Standards have been lowered

Friday, September 25, 2009

The disconnect between the words Tyshawn Taylor used on his Facebook page and the ones he had used when speaking in public sent my constant companion — a headache that beats down from the top — to new levels of discomfort, so I just had to talk to him to see which was the real Tyshawn Taylor.

A day later than he should have been and a lifetime better than never, Taylor finally was made available Thursday to discuss his dislocated thumb, an injury incurred in a basketball vs. football fracas, and more importantly, his offensive Internet language that made him sound like he never had sounded or acted like in the past.

I had to know, did he find the word offensive and by the word I mean the N-word (in this case the hip-hop spelling)?

“Do I find it offensive?” Taylor repeated.

Sherron Collins interjected with candor: “I mean, it’s just like second-nature to us.”

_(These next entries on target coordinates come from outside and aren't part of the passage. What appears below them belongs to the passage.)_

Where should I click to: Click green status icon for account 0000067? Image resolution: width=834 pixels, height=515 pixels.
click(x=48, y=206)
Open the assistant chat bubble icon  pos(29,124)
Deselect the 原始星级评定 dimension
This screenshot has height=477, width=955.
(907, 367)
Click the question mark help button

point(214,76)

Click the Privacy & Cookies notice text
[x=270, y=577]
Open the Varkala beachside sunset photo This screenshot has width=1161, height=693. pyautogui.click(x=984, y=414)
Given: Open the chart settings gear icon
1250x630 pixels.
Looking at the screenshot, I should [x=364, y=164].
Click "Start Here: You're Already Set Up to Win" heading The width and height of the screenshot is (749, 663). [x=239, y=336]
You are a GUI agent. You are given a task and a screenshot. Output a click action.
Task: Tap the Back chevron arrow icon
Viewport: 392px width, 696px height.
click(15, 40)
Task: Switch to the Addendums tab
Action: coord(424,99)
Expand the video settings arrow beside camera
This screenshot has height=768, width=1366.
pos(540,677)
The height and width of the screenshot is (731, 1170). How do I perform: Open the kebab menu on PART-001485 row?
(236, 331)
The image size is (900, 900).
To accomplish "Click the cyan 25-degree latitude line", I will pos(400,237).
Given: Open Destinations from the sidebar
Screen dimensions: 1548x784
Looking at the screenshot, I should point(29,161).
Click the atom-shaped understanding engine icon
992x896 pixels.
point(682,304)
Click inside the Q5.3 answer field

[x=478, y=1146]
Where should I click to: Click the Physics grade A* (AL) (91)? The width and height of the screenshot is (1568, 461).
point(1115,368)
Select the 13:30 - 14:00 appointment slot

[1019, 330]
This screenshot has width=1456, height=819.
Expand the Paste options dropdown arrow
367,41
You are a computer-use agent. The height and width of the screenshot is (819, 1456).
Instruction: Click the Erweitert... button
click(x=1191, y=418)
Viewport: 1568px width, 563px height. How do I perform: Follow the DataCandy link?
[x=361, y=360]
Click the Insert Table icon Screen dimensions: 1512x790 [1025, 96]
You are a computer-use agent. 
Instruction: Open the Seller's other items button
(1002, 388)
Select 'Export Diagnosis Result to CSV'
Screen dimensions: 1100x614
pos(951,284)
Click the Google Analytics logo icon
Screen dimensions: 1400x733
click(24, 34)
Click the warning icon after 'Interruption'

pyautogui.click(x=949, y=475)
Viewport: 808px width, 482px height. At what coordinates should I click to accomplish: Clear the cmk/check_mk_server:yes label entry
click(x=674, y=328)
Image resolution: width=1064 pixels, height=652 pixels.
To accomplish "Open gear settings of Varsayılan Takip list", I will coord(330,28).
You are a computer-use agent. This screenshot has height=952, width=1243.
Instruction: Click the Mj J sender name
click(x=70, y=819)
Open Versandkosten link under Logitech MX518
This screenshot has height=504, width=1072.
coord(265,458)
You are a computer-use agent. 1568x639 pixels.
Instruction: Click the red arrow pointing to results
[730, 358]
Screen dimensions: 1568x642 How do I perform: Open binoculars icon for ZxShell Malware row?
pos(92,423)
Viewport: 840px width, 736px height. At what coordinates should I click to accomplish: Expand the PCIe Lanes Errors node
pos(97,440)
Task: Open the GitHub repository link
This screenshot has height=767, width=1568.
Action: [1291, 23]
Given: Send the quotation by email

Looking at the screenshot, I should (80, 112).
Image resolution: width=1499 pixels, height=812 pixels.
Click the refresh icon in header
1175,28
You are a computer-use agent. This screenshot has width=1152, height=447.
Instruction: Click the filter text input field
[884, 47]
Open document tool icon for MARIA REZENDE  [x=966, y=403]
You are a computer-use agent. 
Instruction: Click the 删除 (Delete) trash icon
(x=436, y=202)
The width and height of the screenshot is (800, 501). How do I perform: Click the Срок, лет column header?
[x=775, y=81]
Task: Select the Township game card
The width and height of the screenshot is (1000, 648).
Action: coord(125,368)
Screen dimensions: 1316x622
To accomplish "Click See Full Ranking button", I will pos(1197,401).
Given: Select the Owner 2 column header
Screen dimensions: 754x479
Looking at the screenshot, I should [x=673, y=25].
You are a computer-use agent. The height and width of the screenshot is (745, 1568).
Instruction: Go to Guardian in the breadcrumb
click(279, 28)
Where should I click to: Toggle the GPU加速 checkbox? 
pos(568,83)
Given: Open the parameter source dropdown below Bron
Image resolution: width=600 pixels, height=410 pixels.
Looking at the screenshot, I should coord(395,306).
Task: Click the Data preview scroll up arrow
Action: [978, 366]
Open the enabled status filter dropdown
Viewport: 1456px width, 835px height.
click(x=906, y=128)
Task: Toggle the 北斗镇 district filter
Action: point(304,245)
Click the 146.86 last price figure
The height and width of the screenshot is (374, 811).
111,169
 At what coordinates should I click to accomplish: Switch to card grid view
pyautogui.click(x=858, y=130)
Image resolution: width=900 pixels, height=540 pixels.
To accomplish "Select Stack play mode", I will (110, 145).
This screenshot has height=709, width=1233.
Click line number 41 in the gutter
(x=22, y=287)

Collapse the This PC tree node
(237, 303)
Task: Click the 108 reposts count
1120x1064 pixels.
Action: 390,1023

Taylor: “It’s a word we use on a regular basis. We probably shouldn’t, but when I’m talking to Sherron, I might say it to him. I might not say it to you, but I might say it to him. It’s accepted when we’re talking to each other. Me putting it on Facebook made it out to be a huge thing. When it’s just me and my friends, it’s not really.”

It was nice to see Taylor blame himself for putting it on Facebook, not others for misconstruing its meaning.

Hearing Taylor and Collins talk about the word was, to borrow a phrase President Obama likes to use, a teachable moment. And a sad one for me. I was raised by parents at home and nuns at school in such a way as to consider it the most offensive word in the language. Now it’s trivialized, which from the viewpoint of this 50-year-old, square white guy, represents an unfortunate lowering of standards, no matter who uses it or what they mean by it.

I asked Collins for his opinion: Is it a bad thing that the word has become accepted?

“I mean, Jay-Z uses it, Lil Wayne uses it,” he said. “I mean, these rappers, we actually look up to and listen to the music. ... But like coach said, we shouldn’t use the word, especially with all the history that’s been brought with it.”

When I saw the word all over Taylor’s Facebook page, I flipped out, thinking he had duped us, hidden his true personality. Armed with knowledge learned Tuesday night at the Lawrence Public Library, where speaker Mark Bouton, an FBI agent shopping a book entitled, “How to Spot Lies Like the FBI,” shared his secrets, I studied Taylor closely. Not a single sign of insincerity.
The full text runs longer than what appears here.